**SET PROBLEM 1:** Pull out each line of the records below that contains the word "accomplish".

**PROVIDED TEXT:**

## BEGIN

DarkMatter in Cyberspace
  • Home
  • Categories
  • Tags
  • Archives

Interactive Programming for Spark


Interactive programming, IAP for short, is the upgrade version of REPL, which meets Immediate Feedback Principle.

Synonyms: on-the-fly-programming, just in time programming, conversational programming.

IAP means when the programmer works on the program file, every time the file is saved, the toolchain provides on-the-fly feedbacks which are helpful for ongoing development.

IAP of each language is implemented on a specific toolchain (mostly implemented in the same language). For example, ghcid for Haskell, RStudio for R, Spyder for Python, and sbt for Scala.

Unit Test

with FunSuite

Based on Funsuite of ScalaTest, and spark-testing-base, we can write unit test of Spark with SparkContext:

$ take sparkdemo
$ mkdir -p src/{main/{resources,scala},test/{resources,scala}}
$ cat << EOF > src/test/scala/Test1.scala
import org.scalatest.FunSuite
import com.holdenkarau.spark.testing.SharedSparkContext

class Test1 extends FunSuite with SharedSparkContext {
  test("test with SparkContext") {
    val list = List(1, 2, 3, 4)

## END

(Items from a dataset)
## BEGIN

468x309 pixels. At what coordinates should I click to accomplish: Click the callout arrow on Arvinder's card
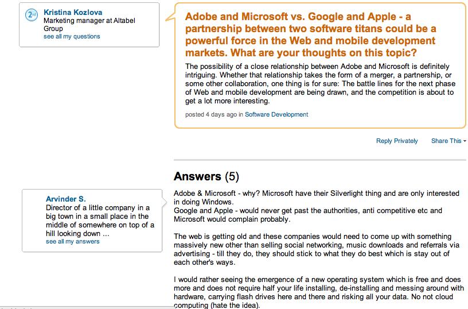point(164,202)
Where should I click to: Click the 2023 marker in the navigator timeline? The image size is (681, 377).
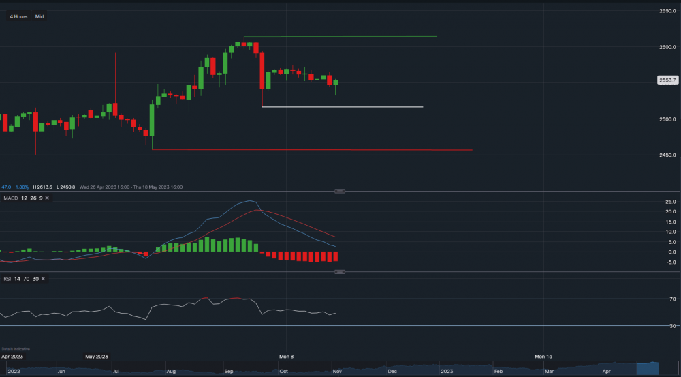click(x=446, y=372)
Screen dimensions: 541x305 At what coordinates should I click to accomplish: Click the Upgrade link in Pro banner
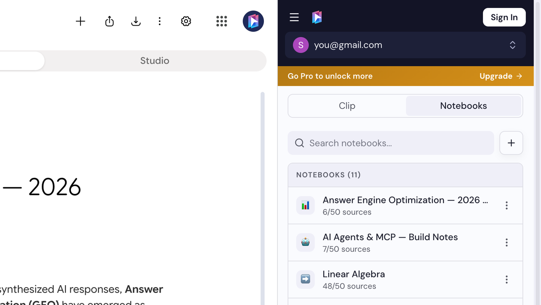point(501,76)
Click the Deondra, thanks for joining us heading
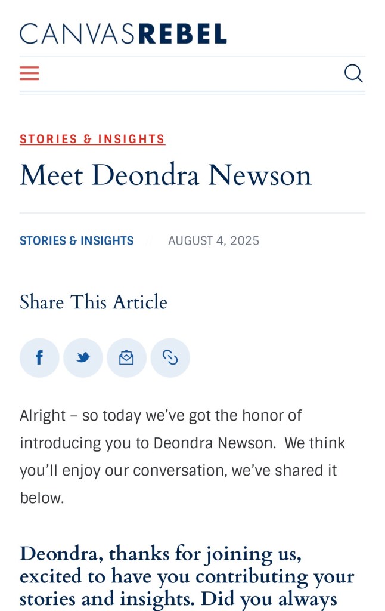Image resolution: width=385 pixels, height=611 pixels. coord(161,554)
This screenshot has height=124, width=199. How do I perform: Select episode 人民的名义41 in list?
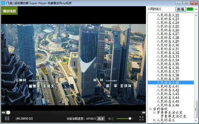click(x=167, y=87)
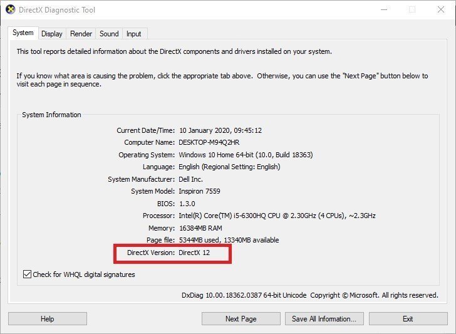
Task: Open the Input tab
Action: (x=133, y=34)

## END

**SET PROBLEM 2:** Carry on the text about interactive programming for Spark from where it stops.

**WRITTEN ANSWER 1:**
468x309 pixels. At what coordinates should I click to accomplish: Click the callout arrow on Arvinder's card
Screen dimensions: 541x305 At what coordinates should I click to accomplish: Click the Upgrade link in Pro banner

**WRITTEN ANSWER 2:**
    val rdd = sc.parallelize(list)

    assert(rdd.count === list.length)
  }
}
EOF

$ cat << EOF > build.sbt
import scala.sys.process._
name := "Simple Project"
version := "0.0.1"
scalaVersion := "2.11.8"

libraryDependencies += "org.apache.spark" %% "spark-sql" % "2.3.1"
libraryDependencies += "com.holdenkarau" %% "spark-testing-base" % "2.3.1_0.10.0" % "test"

fork in Test := true
parallelExecution in Test := false
javaOptions ++= Seq("-Xms512M", "-Xmx2048M", "-XX:MaxPermSize=2048M", "-XX:+CMSClassUnloadingEnabled")

lazy val submit = taskKey[Unit]("submit to Spark")
submit := {"spark-submit --class SimpleApp target/scala-2.11/simple-project_2.11-0.0.1.jar" !}

addCommandAlias("rs", "; clean; package; submit")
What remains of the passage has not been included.